Restate every record exactly, with nothing skipped.
___ Dataset content
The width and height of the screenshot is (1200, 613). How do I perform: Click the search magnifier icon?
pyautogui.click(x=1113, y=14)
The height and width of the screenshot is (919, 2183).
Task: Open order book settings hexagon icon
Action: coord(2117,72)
______
Result of this task:
The width and height of the screenshot is (1200, 613). How do I perform: Click the search magnifier icon?
pyautogui.click(x=1113, y=14)
The height and width of the screenshot is (919, 2183).
Task: Open order book settings hexagon icon
Action: coord(2117,72)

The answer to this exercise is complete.